Pembiasaan lahir dari pola didikan orang tua yang memanjakan anak dengan akses dan fasilitas ponsel secara bebas. Hal ini seringkali dilakukan oleh orang tua yang terlampau sibuk dengan pekerjaan. Sehingga jalan pintas memberikan perhatian anak dilakukan dengan menjejali kebiasaan bermain ponsel. Inilah yang kemudian tumbuh menjadi kebiasaan yang terbentuk hingga dewasa. Untuk mengatasi hal ini dapat dilakukan melalui hal mendasar yakni mengembalikan tanggung jawab orang tua sebagai pendidik di lingkungan keluarga. Orang tua secara sadar perlu menghadirkan diri dengan turun tangan dalam mengasuh dan mendidik tumbuh kembang anak tanpa mengandalkan ponsel.

Sementara pembiaran sering dilakukan ketika orang tua telah menyadari dirinya dan anak mulai sering tidak saling memperhatikan dan tidak peka terhadap lingkungan akibat terlalu sibuk dengan ponsel. Namun tidak ada tindakan apapun untuk merubah hal itu meskipun hanya sekedar mengingatkan atau mendisiplinkan penggunaan ponsel untuk diri sendiri dan anggota keluarga.

Soal.
Tentukan apakah setiap pernyataan di bawah ini sesuai dengan teks tentang kebiasaan bermain ponsel, lalu jawab ya atau tidak beserta kutipan persis kata-kata teks yang menentukan.
1. Pembiasaan sering dilakukan oleh orang tua yang terlampau sibuk dengan pekerjaan.
2. Pembiaran terjadi ketika orang tua belum menyadari bahwa dirinya dan anak mulai tidak saling memperhatikan.
3. Teks menganjurkan orang tua mendidik tumbuh kembang anak dengan mengandalkan ponsel.
Baris data tidak diperlukan untuk mengerjakan soal ini.

Entri Data.
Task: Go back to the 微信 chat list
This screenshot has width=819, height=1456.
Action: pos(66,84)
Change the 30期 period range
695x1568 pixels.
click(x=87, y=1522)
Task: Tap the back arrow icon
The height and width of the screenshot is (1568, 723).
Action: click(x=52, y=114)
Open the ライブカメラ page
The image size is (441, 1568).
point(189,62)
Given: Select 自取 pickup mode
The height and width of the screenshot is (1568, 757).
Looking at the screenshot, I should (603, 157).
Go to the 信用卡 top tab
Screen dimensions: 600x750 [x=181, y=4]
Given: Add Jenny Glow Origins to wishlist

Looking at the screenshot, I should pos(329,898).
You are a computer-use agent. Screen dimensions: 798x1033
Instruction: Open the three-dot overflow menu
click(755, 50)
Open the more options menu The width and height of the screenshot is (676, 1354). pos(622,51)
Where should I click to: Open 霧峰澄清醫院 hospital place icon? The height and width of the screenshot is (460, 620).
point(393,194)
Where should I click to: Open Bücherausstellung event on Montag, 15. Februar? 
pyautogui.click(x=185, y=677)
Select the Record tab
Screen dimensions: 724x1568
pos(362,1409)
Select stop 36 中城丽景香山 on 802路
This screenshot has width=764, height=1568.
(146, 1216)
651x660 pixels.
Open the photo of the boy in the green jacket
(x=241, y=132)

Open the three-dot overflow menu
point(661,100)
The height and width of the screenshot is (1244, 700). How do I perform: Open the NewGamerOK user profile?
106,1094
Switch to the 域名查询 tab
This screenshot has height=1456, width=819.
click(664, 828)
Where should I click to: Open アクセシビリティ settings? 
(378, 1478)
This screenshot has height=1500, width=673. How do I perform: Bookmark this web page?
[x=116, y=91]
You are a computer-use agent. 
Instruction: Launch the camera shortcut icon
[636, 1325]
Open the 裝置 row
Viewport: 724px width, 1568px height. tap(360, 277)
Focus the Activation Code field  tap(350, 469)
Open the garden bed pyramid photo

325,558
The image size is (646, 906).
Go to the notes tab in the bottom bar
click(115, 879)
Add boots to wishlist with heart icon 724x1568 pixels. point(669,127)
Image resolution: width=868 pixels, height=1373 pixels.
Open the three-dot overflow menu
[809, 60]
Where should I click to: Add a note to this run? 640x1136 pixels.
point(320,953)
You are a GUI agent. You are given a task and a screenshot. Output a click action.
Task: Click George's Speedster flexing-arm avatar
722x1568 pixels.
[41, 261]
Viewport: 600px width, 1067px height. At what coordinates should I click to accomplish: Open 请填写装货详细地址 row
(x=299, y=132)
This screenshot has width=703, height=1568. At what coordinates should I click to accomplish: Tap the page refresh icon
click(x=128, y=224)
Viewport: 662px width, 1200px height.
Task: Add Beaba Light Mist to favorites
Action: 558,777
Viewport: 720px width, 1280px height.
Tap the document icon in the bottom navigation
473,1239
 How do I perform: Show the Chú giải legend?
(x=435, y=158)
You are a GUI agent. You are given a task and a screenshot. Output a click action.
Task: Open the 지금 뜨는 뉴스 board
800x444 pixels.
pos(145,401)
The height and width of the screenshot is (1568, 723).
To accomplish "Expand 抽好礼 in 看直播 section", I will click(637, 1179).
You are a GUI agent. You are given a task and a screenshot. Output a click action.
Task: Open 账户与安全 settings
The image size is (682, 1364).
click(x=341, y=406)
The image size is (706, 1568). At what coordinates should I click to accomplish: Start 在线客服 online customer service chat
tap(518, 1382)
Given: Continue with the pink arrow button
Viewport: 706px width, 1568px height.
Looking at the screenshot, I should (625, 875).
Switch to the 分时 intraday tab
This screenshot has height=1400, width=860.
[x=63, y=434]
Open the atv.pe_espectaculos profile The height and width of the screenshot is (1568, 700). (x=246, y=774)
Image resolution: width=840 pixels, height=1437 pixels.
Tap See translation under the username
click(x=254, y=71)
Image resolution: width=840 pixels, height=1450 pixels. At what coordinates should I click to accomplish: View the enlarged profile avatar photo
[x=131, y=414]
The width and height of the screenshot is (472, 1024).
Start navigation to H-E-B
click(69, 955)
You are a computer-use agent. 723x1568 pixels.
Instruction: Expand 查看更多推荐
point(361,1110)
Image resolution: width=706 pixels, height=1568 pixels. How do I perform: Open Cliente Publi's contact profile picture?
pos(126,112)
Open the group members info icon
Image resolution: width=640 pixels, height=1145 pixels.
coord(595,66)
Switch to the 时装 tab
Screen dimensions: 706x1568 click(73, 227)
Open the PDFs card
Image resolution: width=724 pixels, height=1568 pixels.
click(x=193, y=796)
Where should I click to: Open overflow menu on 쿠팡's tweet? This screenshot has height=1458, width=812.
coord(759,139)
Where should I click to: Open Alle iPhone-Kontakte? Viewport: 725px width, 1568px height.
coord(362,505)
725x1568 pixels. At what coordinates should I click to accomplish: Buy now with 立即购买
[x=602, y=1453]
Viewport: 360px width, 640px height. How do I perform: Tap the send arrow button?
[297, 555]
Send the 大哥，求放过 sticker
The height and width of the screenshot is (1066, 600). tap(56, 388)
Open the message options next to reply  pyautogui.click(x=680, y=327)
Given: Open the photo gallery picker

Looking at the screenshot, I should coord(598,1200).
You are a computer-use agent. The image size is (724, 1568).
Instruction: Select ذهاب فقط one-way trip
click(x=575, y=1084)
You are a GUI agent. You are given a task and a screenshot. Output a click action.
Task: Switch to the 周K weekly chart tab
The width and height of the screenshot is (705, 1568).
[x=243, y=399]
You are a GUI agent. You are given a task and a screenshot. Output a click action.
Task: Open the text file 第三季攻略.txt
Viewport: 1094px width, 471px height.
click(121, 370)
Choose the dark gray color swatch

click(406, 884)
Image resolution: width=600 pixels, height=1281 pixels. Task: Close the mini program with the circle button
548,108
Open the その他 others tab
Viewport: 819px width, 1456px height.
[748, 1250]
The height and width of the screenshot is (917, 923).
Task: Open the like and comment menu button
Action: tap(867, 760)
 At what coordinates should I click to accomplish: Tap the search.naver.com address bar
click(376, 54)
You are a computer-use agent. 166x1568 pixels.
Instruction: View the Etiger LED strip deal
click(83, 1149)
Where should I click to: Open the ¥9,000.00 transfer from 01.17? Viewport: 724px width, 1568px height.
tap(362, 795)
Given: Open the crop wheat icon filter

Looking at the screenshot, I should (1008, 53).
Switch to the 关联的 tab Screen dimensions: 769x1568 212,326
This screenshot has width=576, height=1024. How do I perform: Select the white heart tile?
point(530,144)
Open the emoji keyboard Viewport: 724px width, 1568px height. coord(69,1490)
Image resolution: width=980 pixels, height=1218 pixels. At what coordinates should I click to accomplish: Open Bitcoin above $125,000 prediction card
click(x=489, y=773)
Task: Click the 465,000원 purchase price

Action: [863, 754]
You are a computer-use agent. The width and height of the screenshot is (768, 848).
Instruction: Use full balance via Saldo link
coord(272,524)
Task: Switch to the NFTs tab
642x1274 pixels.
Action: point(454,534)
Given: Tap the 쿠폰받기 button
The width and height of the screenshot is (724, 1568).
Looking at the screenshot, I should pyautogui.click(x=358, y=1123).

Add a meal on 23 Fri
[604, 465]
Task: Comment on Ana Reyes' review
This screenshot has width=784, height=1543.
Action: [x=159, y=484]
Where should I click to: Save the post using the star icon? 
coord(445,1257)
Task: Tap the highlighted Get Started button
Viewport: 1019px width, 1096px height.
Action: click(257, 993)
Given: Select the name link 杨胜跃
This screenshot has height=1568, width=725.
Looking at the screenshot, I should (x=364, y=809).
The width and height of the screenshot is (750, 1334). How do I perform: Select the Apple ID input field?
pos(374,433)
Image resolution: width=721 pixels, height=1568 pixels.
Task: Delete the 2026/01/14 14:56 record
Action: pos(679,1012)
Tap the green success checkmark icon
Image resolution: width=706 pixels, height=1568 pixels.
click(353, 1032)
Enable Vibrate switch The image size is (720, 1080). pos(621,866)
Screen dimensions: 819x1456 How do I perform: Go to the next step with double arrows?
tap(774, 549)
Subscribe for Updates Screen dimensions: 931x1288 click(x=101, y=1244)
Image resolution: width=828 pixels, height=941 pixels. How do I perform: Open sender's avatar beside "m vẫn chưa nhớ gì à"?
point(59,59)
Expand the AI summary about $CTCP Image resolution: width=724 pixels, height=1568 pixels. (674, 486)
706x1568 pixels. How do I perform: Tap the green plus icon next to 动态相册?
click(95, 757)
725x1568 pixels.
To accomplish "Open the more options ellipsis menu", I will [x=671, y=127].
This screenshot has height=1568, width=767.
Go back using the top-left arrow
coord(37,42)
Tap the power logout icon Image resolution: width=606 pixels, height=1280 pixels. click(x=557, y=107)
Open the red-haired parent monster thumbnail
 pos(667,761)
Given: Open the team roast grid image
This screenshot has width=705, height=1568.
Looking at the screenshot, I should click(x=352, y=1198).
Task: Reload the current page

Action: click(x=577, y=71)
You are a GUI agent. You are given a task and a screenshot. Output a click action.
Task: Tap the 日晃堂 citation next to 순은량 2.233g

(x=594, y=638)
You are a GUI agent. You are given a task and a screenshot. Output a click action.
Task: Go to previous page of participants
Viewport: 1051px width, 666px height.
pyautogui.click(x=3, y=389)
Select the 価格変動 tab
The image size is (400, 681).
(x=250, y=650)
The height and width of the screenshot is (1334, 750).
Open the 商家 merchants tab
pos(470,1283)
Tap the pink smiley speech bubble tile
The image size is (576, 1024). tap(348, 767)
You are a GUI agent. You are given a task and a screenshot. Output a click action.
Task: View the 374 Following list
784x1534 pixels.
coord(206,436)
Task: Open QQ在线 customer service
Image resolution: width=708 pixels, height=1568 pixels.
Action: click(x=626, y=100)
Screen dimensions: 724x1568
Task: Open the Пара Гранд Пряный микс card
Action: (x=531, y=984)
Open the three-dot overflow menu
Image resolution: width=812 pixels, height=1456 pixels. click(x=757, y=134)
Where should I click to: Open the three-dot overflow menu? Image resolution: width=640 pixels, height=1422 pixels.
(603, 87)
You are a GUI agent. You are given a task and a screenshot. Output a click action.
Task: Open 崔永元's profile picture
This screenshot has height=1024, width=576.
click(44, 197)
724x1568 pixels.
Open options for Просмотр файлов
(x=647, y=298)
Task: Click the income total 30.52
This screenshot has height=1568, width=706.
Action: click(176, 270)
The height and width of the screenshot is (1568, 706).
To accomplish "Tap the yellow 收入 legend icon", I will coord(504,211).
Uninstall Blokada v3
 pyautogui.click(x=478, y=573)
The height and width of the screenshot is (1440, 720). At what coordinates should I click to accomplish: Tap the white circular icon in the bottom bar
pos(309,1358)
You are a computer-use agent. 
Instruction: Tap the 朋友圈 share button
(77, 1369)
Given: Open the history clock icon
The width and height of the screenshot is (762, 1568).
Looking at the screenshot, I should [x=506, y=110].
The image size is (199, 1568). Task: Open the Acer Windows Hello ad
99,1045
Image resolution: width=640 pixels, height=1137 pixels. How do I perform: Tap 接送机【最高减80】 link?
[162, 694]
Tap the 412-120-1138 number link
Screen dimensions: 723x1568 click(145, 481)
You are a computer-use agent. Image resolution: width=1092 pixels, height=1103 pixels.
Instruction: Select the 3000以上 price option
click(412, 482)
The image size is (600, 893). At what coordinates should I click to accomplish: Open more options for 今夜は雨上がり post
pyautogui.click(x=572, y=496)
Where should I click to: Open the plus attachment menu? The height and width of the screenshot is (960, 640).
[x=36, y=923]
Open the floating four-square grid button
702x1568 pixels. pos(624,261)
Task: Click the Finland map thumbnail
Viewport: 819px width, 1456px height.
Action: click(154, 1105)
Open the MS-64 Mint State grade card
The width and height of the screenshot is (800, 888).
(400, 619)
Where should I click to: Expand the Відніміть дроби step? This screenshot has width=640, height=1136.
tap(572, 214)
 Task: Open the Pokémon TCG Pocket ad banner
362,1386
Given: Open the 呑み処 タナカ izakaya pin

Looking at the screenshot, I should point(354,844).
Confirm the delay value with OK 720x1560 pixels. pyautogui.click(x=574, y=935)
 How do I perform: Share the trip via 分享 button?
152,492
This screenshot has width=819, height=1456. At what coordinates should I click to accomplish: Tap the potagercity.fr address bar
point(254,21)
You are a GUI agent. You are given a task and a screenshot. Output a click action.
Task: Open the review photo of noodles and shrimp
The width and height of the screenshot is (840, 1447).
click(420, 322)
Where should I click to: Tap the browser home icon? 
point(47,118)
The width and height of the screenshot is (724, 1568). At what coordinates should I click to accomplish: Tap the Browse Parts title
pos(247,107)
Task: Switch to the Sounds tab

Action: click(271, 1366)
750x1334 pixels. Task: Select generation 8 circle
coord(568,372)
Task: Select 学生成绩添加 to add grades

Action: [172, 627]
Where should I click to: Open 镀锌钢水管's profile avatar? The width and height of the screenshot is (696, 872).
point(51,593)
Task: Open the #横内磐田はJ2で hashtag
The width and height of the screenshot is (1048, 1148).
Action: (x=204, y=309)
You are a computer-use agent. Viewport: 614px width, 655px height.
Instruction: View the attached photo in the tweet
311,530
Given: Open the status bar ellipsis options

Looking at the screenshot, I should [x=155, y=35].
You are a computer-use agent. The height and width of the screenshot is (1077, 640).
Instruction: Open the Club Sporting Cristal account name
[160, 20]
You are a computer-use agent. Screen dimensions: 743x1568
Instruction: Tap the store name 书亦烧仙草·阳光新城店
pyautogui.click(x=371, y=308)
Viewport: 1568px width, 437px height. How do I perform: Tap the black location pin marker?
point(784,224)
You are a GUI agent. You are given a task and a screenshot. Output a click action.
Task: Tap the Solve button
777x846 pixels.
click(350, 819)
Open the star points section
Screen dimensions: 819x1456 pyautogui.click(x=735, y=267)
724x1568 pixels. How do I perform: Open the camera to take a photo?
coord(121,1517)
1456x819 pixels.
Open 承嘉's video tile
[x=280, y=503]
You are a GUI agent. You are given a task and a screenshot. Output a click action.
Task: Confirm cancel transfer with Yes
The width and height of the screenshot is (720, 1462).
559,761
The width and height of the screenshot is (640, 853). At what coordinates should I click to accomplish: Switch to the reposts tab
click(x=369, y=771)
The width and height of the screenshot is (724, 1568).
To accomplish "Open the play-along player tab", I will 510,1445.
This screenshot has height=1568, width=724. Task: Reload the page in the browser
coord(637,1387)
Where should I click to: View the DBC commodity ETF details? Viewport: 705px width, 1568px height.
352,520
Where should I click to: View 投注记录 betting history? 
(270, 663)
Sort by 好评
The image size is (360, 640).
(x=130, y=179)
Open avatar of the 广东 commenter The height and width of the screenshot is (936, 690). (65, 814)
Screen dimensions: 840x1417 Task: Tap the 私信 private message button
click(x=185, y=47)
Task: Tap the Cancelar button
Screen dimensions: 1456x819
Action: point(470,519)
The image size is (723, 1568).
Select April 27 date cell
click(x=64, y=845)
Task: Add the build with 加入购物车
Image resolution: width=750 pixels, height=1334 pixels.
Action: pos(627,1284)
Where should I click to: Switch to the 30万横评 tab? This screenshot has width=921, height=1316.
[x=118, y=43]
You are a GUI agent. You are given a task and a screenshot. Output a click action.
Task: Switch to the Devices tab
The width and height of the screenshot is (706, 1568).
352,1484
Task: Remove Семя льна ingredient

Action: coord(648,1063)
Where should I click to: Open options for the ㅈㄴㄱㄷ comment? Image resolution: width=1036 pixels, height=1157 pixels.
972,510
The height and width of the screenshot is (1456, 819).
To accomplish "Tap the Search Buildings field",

Jawaban Latihan.
1. Ya: "Hal ini seringkali dilakukan oleh orang tua yang terlampau sibuk dengan pekerjaan."
2. Tidak: "pembiaran sering dilakukan ketika orang tua telah menyadari dirinya dan anak mulai sering tidak saling memperhatikan"
3. Tidak: "mendidik tumbuh kembang anak tanpa mengandalkan ponsel"